Indeed, Morrissey often returns to revolutionary themes, projecting photos of France’s Gilets Jaune (Yellow Vest) protesters during live versions of I’m Throwing My Arms Around Paris.
In response to Guillotine and an article in the Star newspaper alleging that Morrissey would welcome the demise of the PM, the songwriter was detained by a Special Branch Task Force for an hour. The officers grilled him in an effort to determine whether or not he posed a threat to the life of the politician.
The intimidation didn’t work. Follow-up songs, like Interesting Drug, spoke of “…a government scheme/Designed to kill your dream.”
Fast-forward to 11th September, 2001. The George W. Bush administration used the atrocity as a pretext to carry out existing plans for world domination.
After publicly wishing for Bush’s death in 2004, Morrissey was visited by the Federal Bureau of Investigation, which like Special Branch sought to determine if he was a threat to America’s “national security.”

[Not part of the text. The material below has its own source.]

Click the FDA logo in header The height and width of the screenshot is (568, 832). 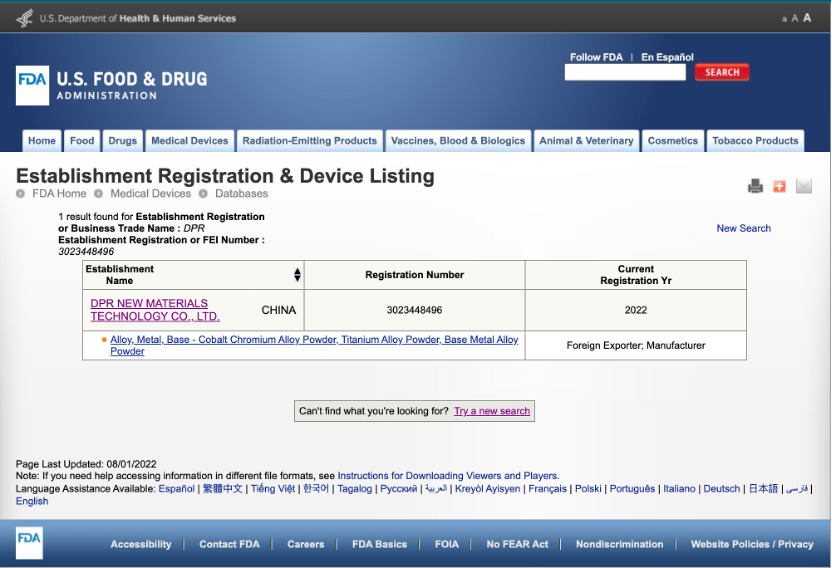(32, 85)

Again, the threats didn’t work. The opening track on Ringleader of the Tormentors (2006) goes: “If your god bestows protection upon you/And if the USA doesn’t bomb you/I believe I will see you/Somewhere safe…”
For the live version, the songsmith now sings: “If thee E.U. doesn’t bomb you.”
MORE RECENTLY
In his most overtly political album, World Peace Is None of Your Business (2014), Morrissey reminds us to take charge of our own lives and not rely on politicians. “Police will stun you with their stun guns/Or they’ll disable you with tasers/That’s what government’s for.”
A year later, Morrissey says he was sexually molested by a TSA Officer when traveling in San Francisco. In Rome, a policeman reportedly unlocked his gun and harassed the artist for more than 30 minutes, demanding to see his “papers.”
In 2017, with the band sporting Fuck Trump t-shirts, Morrissey described the President as a “pest” whom he would kill for the sake of humanity.
Following the pattern, the Secret Service then interviewed the singer to establish if he posed a genuine menace to the life of the President.
Morrissey has stuck to his lyrical guns, making less-than-coded allusions to the animal-murdering Trump family in the song, Love Is On Its Way Out: “…The sad rich/Hunting down, shooting down/Elephants and lions.”
CONCLUSION
It is too easy to dismiss Morrissey as a privileged loudmouth backing far-right causes. But the man has spent four decades consistently speaking out against those abusers at the top of the hierarchy.
In Mountjoy, he laments: “What those in power do to you/Reminds us at a glance/How humans hate each other’s guts/And show it, given the chance.”
In addition to threats made by the state, the music industry has dropped him and the very media that should defend unpopular positions in the name of free speech have weaponized liberalism as a form of social control.
With his legacy immortalized in song, not even death can silence him now.